Labour's shadow health secretary Jon Ashworth added: "Our part-time prime minister needs to get a grip of this escalating situation quickly.

"It shouldn't take another three days for this meeting to take place.

"People are understandably worried.

"Boris Johnson should drop his childish ban on ministers appearing on BBC radio programmes.

"The public deserves to hear what plans are in place to deal with the outbreak."

The government stepped up its response as three more people tested positive for coronavirus in the UK, bringing the total to 19. One patient in Wales and two in England have been diagnosed, officials announced.

It emerged last night that overstretched hospitals here in the UK would be forced to treat only the patients most likely to survive should the virus take hold.

Former Health Secretary  Jeremy Hunt  said: “The NHS would find it hard to cope if the pandemic took off.”

Officials previously said Mr Johnson was letting Cabinet ministers in charge of environment and health take the lead.

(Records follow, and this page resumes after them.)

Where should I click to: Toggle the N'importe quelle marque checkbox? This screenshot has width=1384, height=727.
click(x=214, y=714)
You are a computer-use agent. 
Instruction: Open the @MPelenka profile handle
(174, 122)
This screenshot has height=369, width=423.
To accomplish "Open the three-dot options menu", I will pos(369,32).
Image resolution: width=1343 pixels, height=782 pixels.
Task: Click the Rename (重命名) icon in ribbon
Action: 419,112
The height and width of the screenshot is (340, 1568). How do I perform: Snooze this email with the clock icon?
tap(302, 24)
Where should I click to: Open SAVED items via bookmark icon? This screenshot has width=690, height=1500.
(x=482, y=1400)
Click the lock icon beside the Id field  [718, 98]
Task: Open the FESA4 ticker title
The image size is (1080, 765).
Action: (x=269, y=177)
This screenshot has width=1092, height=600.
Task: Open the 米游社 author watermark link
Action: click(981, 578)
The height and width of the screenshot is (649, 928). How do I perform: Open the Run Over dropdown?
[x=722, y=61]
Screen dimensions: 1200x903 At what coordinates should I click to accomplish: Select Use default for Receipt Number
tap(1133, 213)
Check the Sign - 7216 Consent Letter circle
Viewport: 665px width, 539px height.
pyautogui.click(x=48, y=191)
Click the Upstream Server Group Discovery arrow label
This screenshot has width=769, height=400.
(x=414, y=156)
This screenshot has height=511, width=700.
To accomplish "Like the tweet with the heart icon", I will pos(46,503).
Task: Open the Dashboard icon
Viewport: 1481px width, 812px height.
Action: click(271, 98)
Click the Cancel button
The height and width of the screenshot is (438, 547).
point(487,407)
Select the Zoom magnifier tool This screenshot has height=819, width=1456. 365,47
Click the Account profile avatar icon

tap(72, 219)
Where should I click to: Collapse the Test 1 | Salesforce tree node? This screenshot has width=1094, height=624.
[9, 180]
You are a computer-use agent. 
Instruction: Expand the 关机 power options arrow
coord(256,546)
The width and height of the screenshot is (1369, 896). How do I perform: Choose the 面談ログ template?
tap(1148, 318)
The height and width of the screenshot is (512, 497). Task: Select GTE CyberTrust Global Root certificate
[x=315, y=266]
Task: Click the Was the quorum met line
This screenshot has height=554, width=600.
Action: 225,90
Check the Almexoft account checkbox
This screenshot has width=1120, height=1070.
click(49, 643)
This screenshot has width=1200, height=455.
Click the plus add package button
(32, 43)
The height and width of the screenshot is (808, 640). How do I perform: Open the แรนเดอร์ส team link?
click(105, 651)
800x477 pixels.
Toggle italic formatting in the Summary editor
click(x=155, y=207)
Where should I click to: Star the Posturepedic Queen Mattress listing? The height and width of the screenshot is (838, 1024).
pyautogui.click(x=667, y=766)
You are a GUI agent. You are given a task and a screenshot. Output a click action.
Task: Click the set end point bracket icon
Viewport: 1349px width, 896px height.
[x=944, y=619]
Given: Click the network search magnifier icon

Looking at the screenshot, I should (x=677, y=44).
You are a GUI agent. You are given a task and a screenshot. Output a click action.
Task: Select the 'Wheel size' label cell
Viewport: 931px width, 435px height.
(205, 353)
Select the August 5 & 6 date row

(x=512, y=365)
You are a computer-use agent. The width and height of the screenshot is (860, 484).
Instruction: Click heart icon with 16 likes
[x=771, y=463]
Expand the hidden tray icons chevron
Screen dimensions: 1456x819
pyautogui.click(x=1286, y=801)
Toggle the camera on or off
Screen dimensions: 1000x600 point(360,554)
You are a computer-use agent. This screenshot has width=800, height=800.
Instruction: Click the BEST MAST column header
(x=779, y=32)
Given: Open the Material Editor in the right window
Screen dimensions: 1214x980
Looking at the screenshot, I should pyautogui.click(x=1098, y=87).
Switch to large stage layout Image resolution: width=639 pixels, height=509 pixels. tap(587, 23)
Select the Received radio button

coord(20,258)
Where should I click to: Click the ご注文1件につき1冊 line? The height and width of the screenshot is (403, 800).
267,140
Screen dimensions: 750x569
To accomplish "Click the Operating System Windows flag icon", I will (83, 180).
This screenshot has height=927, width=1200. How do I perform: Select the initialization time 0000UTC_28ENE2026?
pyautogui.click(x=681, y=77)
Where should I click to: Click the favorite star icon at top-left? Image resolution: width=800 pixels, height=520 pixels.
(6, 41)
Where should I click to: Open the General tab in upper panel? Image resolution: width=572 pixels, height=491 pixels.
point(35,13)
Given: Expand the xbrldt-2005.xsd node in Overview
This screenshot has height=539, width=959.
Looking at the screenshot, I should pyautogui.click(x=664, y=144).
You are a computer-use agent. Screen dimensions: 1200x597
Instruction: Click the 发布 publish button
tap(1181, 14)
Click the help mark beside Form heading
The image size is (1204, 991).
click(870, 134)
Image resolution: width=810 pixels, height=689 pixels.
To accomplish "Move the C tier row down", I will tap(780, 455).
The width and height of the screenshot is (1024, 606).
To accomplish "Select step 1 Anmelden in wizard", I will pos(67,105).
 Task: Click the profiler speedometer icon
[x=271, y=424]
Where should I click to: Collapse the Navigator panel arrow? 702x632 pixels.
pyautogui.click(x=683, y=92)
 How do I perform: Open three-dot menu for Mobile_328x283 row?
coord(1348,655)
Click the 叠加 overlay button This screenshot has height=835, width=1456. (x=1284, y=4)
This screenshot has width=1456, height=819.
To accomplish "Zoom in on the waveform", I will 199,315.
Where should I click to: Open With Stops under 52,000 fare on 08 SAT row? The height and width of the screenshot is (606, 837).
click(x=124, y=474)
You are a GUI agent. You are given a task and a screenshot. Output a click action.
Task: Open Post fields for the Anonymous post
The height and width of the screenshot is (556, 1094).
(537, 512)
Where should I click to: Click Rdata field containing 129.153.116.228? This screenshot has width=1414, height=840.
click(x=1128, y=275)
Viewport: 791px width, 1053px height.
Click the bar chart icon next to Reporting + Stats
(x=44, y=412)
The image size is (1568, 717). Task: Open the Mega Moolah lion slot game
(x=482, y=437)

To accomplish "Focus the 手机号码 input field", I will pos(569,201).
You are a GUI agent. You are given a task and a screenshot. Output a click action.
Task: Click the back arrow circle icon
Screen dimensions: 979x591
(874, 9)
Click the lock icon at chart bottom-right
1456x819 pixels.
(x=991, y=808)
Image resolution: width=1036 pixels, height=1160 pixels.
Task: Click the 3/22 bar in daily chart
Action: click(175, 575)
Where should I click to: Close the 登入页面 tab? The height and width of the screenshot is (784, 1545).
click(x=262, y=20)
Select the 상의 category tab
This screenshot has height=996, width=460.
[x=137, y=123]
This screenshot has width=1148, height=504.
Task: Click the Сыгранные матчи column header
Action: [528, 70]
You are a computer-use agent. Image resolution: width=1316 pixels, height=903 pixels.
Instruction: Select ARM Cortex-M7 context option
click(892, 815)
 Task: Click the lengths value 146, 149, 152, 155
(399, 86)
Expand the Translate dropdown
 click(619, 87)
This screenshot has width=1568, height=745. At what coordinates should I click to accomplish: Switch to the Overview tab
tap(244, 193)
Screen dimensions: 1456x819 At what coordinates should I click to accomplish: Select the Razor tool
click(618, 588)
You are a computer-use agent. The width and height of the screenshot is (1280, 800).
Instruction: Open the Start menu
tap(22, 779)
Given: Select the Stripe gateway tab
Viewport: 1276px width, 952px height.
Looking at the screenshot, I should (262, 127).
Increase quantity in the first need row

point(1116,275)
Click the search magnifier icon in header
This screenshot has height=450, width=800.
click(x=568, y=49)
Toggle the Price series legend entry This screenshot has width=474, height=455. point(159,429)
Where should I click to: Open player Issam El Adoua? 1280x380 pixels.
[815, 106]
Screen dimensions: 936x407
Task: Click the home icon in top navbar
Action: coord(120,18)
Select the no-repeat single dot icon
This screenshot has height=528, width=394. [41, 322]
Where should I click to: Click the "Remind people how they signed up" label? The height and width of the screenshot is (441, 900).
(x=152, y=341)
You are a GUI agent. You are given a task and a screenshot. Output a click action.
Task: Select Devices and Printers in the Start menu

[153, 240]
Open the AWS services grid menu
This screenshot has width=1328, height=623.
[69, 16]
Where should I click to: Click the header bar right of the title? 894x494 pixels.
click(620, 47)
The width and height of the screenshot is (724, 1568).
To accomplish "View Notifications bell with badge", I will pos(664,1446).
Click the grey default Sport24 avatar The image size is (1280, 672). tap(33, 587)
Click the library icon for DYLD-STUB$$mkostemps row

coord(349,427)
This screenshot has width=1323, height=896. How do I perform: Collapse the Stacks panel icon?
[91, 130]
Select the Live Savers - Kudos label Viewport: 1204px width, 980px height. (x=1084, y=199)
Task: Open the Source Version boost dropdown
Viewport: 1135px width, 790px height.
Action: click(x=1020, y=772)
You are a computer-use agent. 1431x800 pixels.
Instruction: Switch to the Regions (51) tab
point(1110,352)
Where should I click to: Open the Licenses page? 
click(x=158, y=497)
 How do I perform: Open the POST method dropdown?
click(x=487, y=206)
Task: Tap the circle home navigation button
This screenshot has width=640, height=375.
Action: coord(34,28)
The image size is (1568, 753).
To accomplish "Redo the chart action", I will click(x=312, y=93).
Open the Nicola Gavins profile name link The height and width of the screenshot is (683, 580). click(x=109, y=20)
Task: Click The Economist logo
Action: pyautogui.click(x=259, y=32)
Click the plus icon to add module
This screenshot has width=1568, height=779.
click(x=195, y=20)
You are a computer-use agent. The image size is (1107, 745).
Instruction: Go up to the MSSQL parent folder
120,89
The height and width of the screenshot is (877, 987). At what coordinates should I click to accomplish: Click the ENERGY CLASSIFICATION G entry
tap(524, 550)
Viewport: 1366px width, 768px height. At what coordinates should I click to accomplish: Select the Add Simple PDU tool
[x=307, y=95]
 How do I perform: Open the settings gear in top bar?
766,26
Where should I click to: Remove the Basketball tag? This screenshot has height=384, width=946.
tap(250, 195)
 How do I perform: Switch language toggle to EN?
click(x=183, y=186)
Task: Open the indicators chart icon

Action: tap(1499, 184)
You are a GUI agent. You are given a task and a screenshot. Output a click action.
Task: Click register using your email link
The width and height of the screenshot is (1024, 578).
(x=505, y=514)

They include Health Secretary Matt Hancock.

"The Prime Minister is keen to chair Cobra on Monday to ensure that everything that can be done is being done," a No 10 spokesman said today.

The Prime Minister spent four hours visiting Kettering Hospital during the night shift on Thursday night.

During his visit – which lasted until 4am – he spent time discussing preparations for dealing with the Covid-19 outbreak with senior clinicians.

He also spoke to patients in A&E – though some refused to talk to the Prime Minister.

One patient told the Mirror: "He stopped and spoke to me and asked how I was doing and what my thoughts were towards the hospitals waiting times. I won't lie, I was brutally honest."

The hush-hush trip came hours after Jeremy Corbyn branded Mr Johnson a "part-time Prime Minister" for rubbing shoulders with the rich at a Tory ball.

Experts have warned mass gatherings – including sporting events and concerts – could face cancellations for at least two months amid the global spread of the coronavirus.

As the 16th case of coronavirus was confirmed in the UK, experts have warned of school closures and cancelled events as the disease spreads.

Professor Chris Whitty, chief medical officer, said on Thursday that there could be a "social cost" if the virus intensifies.

"One of the things that's really clear with this virus, much more so than flu, is that anything we do we're going to have to do for quite a long period of time, probably more than two months," he said.

As of yesterday there were 82,294 confirmed cases of the disease and 2,804 deaths – including 57 outside China.

German officials today said the number of confirmed cases in Germany has soared to almost 60, adding: "It's a very dynamic situation."

Italy has the highest cases outside China with 400 and 12 deaths. Japan has 186 cases, Singapore has 93 and the US has 59.

Health Minister Jo Churchill batted off concerns that the PM was not doing enough. She said: "We’ve been working on this since the first cases. We have had daily meetings, we’re in regular contact with other members of the G7, we’ve had regular COBRA meetings. It’s important that we know what we have to do and when we have to do it."